(Collected data entries)

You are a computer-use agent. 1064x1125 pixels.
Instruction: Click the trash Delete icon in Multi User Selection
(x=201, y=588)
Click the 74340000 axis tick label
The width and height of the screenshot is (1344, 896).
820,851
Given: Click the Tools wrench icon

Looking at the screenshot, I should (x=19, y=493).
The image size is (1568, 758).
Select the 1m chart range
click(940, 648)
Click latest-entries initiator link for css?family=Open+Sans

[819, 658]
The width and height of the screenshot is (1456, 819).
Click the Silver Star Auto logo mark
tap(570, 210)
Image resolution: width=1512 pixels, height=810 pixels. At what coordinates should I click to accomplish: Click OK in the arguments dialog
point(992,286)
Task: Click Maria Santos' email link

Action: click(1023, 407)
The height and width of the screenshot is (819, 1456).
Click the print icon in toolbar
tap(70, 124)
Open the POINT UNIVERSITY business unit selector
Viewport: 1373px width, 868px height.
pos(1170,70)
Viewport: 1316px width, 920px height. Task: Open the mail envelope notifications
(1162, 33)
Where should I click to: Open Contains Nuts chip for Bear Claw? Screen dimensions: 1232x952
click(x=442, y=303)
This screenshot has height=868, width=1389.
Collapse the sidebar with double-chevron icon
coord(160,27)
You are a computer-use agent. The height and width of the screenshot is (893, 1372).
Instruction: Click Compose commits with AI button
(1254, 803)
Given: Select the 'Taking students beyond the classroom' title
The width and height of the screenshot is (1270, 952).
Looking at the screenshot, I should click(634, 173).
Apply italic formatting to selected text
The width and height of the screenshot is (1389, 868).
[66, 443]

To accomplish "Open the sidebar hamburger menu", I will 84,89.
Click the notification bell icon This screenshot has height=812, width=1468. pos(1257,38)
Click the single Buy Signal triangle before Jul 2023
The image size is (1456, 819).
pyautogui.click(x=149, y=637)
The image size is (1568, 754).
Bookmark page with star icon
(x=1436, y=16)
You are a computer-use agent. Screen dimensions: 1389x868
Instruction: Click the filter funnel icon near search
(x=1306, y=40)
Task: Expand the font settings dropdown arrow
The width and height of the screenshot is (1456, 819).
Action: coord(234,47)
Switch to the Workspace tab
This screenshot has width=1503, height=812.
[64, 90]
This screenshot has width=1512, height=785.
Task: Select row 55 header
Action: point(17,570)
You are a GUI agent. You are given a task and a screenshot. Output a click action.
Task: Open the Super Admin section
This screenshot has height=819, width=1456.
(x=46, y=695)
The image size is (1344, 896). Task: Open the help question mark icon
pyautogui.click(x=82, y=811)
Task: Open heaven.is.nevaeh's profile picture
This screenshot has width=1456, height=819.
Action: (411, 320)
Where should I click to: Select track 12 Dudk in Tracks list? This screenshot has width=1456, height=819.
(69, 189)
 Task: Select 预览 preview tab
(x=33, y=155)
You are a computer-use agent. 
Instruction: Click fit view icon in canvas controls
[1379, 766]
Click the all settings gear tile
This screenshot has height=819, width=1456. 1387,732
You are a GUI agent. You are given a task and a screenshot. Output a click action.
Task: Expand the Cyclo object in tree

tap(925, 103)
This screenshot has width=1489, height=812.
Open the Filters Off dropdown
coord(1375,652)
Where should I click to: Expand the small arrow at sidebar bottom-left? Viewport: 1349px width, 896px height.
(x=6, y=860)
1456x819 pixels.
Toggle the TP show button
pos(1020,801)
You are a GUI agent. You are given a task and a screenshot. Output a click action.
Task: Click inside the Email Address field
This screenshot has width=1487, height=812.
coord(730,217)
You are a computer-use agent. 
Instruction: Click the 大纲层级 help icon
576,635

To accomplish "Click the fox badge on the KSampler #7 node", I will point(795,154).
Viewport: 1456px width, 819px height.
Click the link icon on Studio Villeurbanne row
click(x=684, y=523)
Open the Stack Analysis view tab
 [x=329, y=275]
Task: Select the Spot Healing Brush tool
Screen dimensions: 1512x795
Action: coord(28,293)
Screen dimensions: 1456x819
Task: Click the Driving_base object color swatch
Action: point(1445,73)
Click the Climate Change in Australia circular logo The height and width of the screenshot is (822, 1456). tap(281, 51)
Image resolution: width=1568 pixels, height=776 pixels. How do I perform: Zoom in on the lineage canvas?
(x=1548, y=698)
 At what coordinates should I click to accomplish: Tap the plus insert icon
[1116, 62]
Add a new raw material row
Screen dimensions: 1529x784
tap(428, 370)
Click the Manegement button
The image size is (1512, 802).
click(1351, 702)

What you need to do:
The line with "The image size is (1568, 758)." marks the end; reproduce exactly every line from the start of the entries up to it, that line included.

Output for this task:
You are a computer-use agent. 1064x1125 pixels.
Instruction: Click the trash Delete icon in Multi User Selection
(x=201, y=588)
Click the 74340000 axis tick label
The width and height of the screenshot is (1344, 896).
820,851
Given: Click the Tools wrench icon

Looking at the screenshot, I should (x=19, y=493).
The image size is (1568, 758).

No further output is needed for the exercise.